**THE EXERCISE**
Copy out every line of the listing below, including the requests, but shift each coordinate in the answers up by 88. Leave the pictures out.
=== GIVEN RECORDS ===
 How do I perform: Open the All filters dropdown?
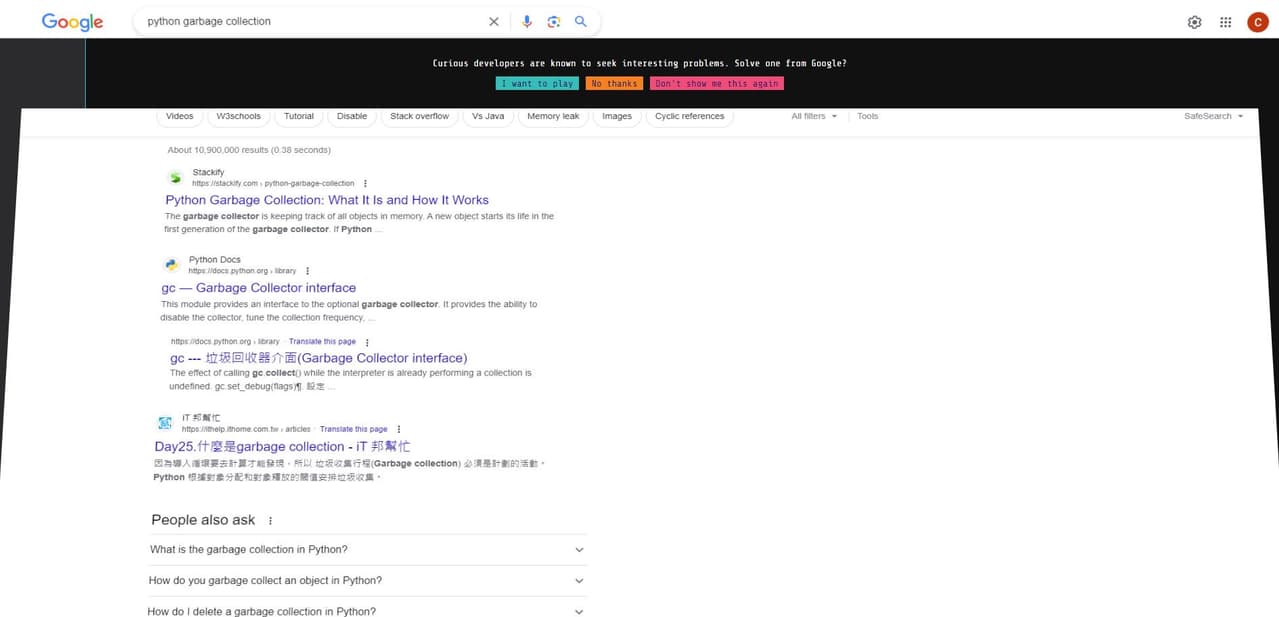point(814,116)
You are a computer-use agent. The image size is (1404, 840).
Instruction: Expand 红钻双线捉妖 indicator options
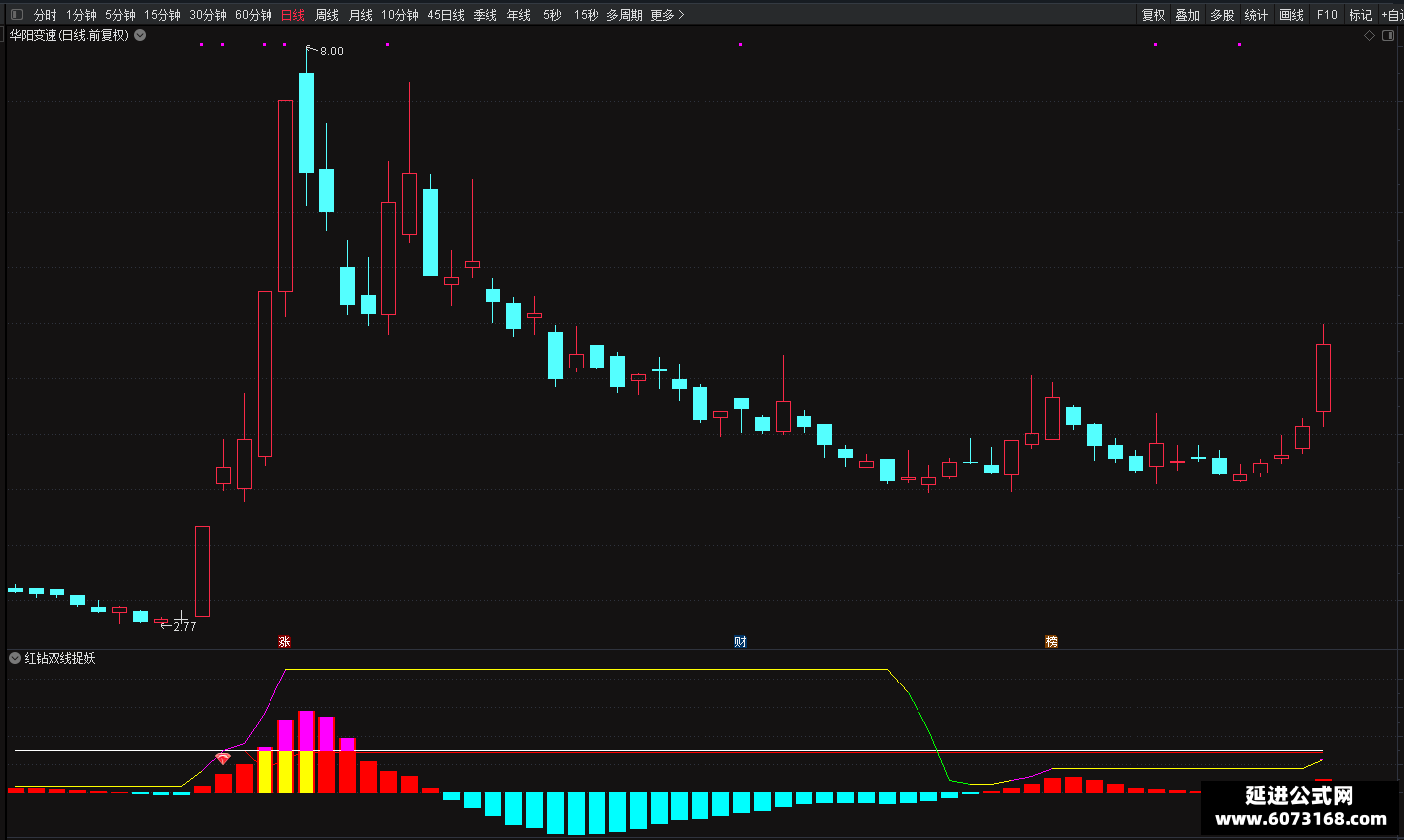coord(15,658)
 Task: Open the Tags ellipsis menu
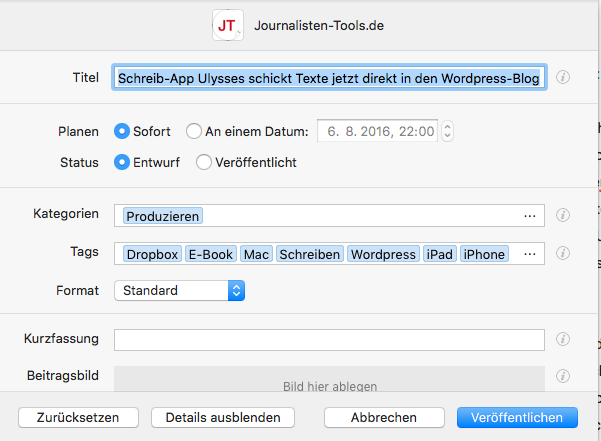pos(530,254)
===
**ANSWER FOR THE TASK**
 How do I perform: Open the All filters dropdown?
point(902,204)
You are a computer-use agent. The image size is (1404, 840).
Instruction: Expand 红钻双线捉妖 indicator options
coord(103,746)
 Task: Open the Tags ellipsis menu
pos(618,342)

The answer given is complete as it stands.